Birding in Casco Bay

Northern Gannet

Several months ago, Jeff (our financial advisor) offered to take us out into Casco Bay for a little pelagic birding.   After several “no goes” due to scheduling conflicts we finally found a Friday that works for both of us.

When it comes to the birds of Maine, offshore is my real weakness.  The birds of the Maine marshes, woods and meadows . . . I know pretty well.  My ducks, gulls and shorebirds are getting better . . . but pelagic birds . . . not so much.  To be fair, Ingrid and I only get out into deep water once a year and that is hardly enough to get good at anything.

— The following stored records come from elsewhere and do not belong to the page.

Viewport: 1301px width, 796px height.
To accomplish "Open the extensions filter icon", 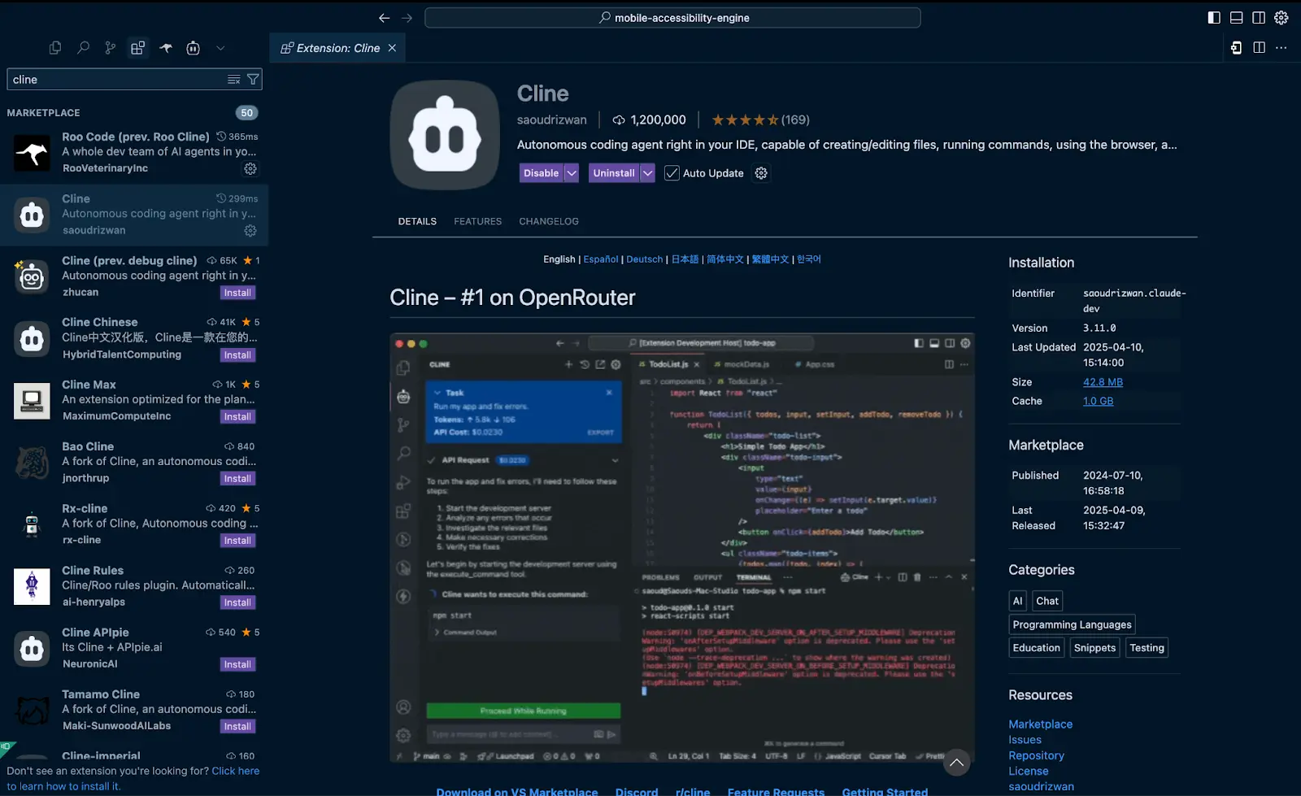I will (x=253, y=79).
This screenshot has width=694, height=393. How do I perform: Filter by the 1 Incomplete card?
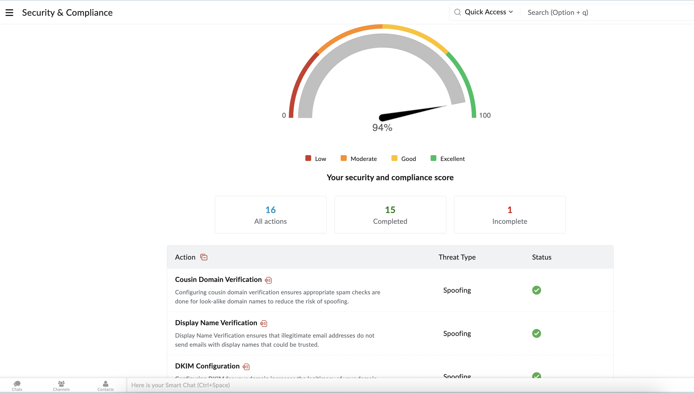point(509,215)
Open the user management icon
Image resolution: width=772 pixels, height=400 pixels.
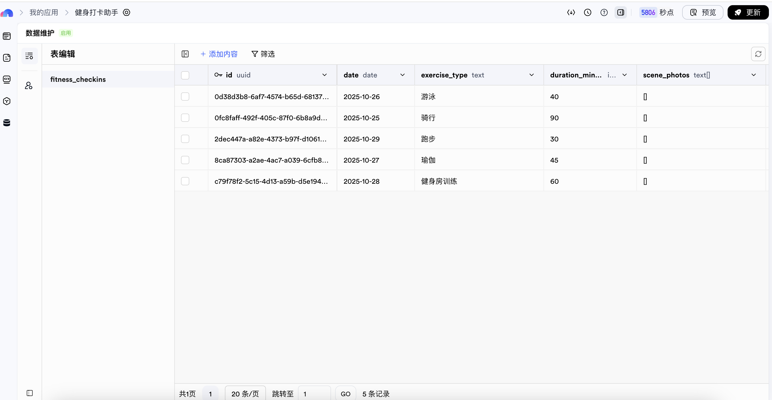click(x=29, y=86)
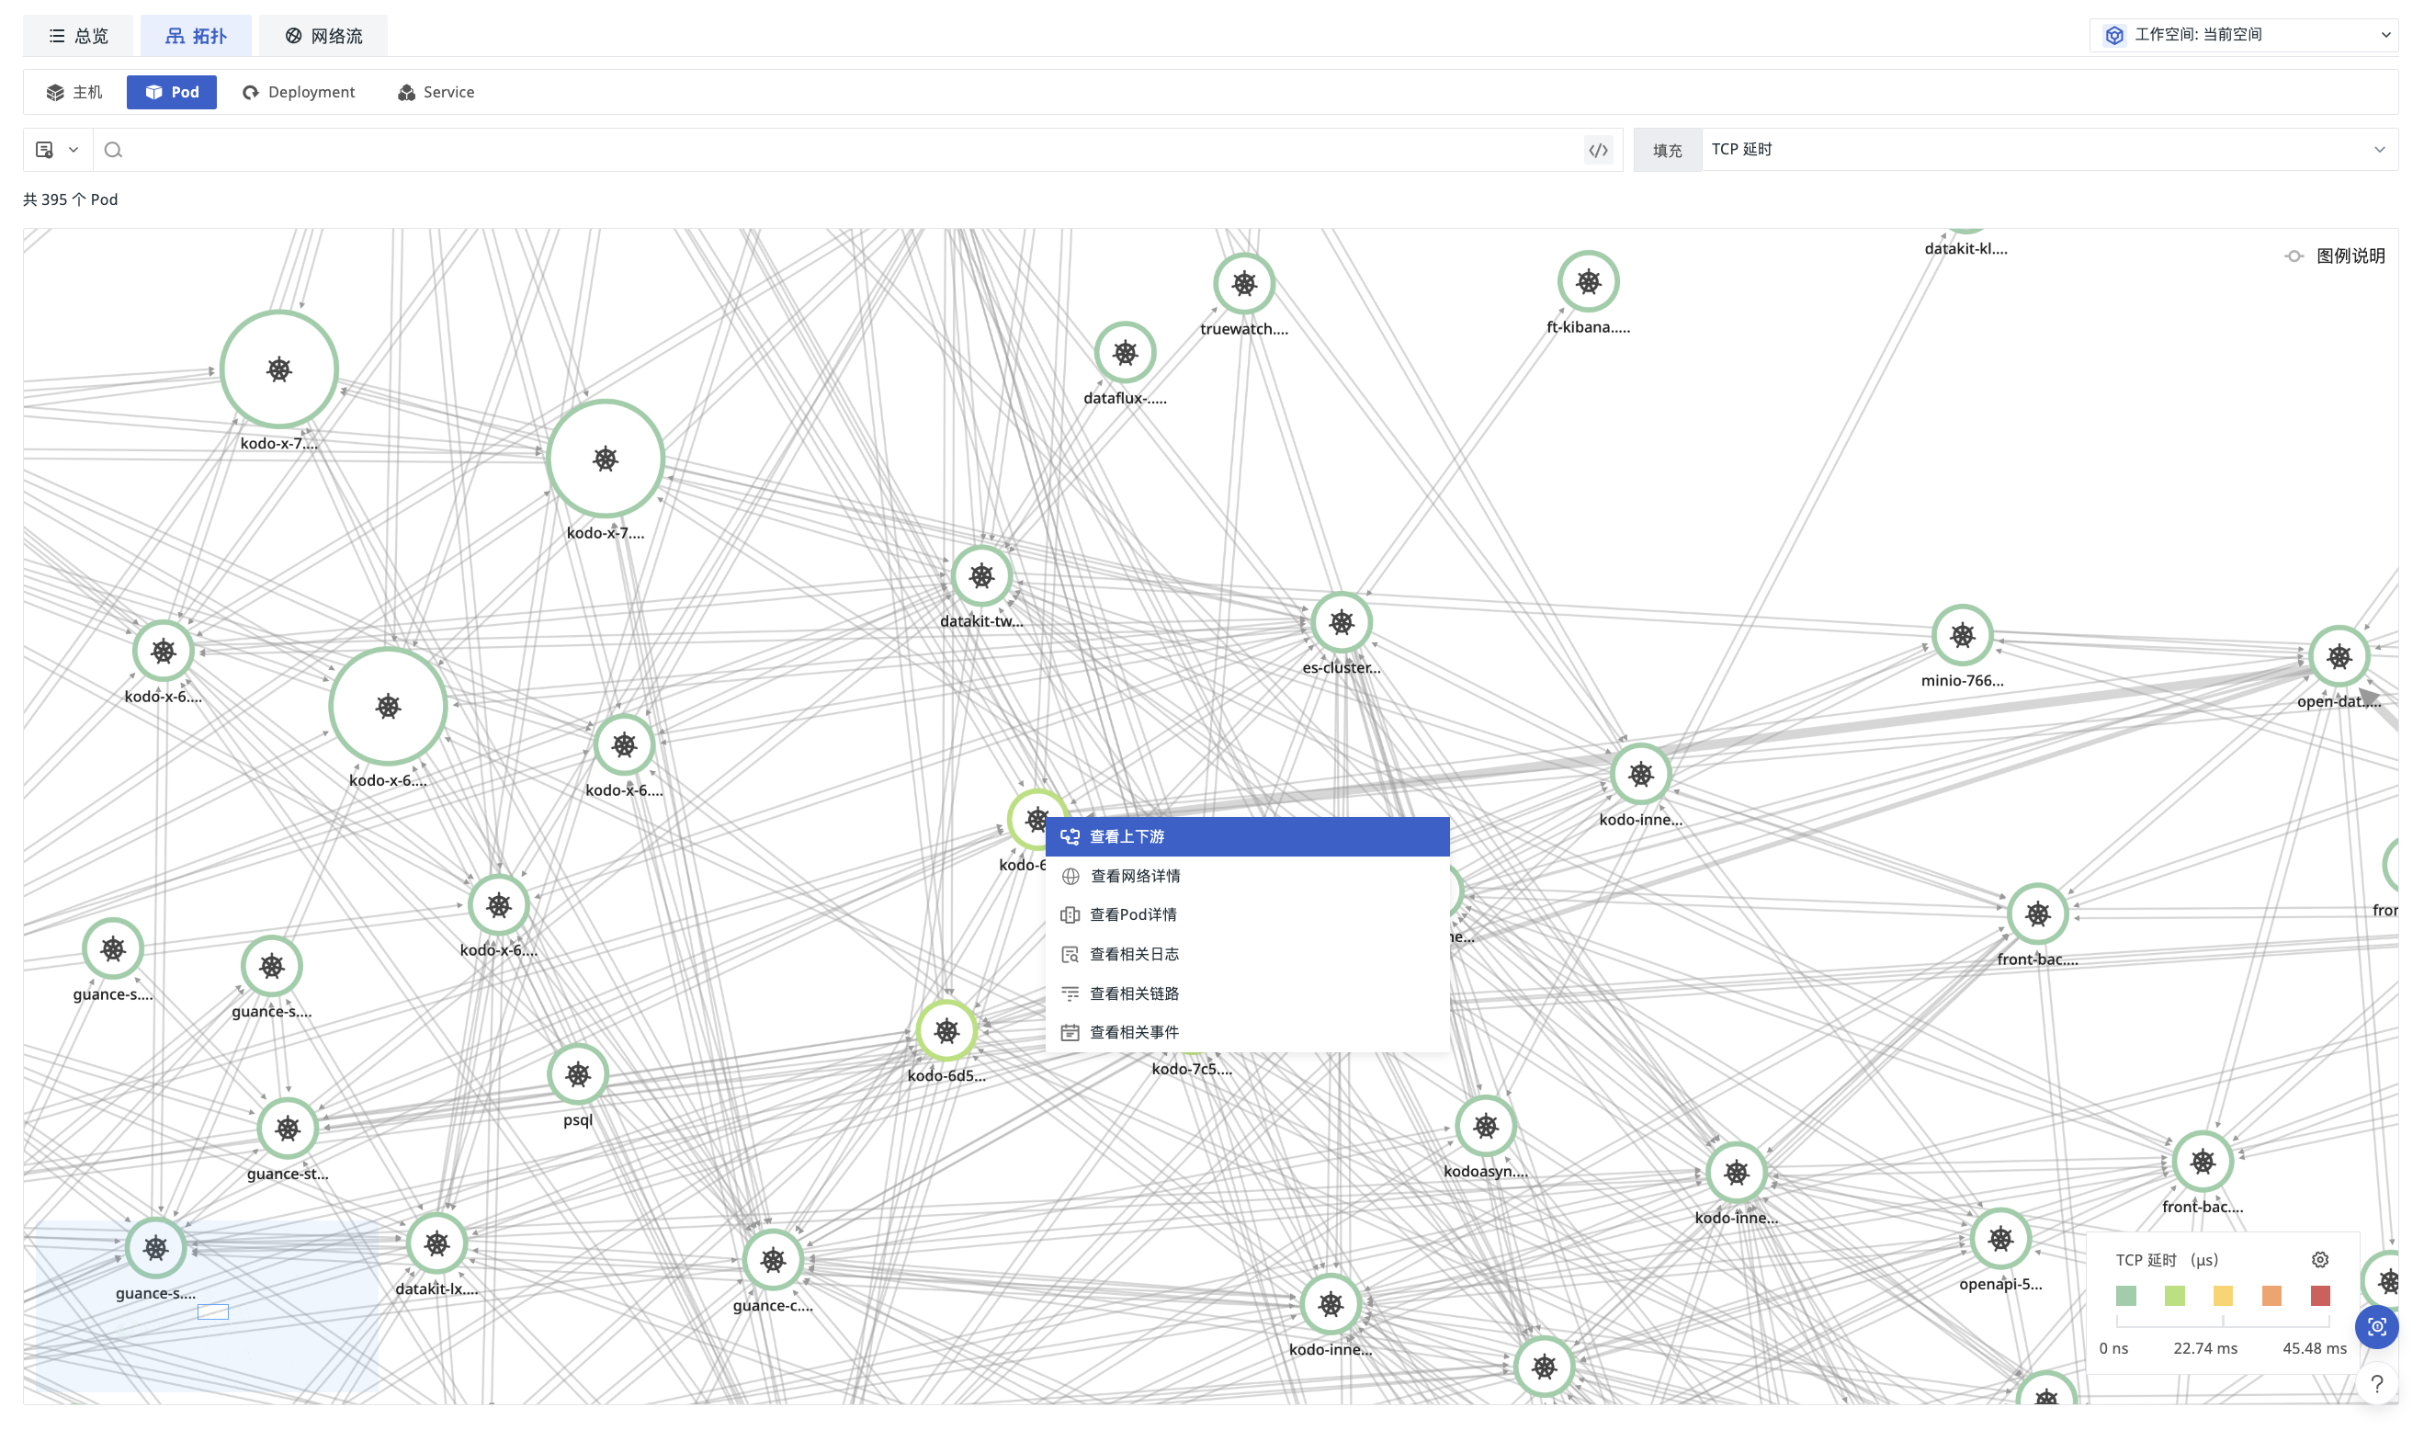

Anyway, I met Jeff at his home and drove to his mooring at a local lobster wharf and we climbed aboard his 32 ft (???) cabin cruiser and his 300 hp outboard pushed us out to sea.

Our first bird of the day was floating flock of Black Guillemots.

Black Guillemont

After 30 minutes we arrived at Halfway Rock and the serious birding began.

Harbor Seals


A dozen Northern Gannets were feeding, hitting the water with high speed dives and coming out with fish.   We also saw our first Great Shearwater of the day.

Northern Gannet

A bit of motoring produced a couple Manx Shearwaters.  At the time I thought this was the first of sighting of Manx in Maine waters of the year . . . but checking eBird when I got home showed that they had been sighted all up and down the Maine coast that day.

One thing I do know about pelagic birding is to look for floating weed masses and areas where the ocean suddenly gets shallower.

This produced Wilson’s and Leach’s Storm-Petrels (very difficult to photograph on a rocking boat).

Wilson’s Storm-Petrel

And about 12 miles off shore we hit a weed mass with Semipalmated Sandpipers feeding.

Semipalmated Sandpipers

Common Terns resting.

Common Terns

And a lone juvenile Laughing Gull.

Laughing Gull

Jeff introduced me to Ocean Sunfish . . . must be the weirdest animal on the planet.  Ocean Sunfish Video


On the way in we checked out huge Double-crested Cormorant colony (smelly).

Double-crested Cormorants

A great day . . . four first of the year birds (not counting the Common Night-hawk that flew by the car on the way to Jeff’s).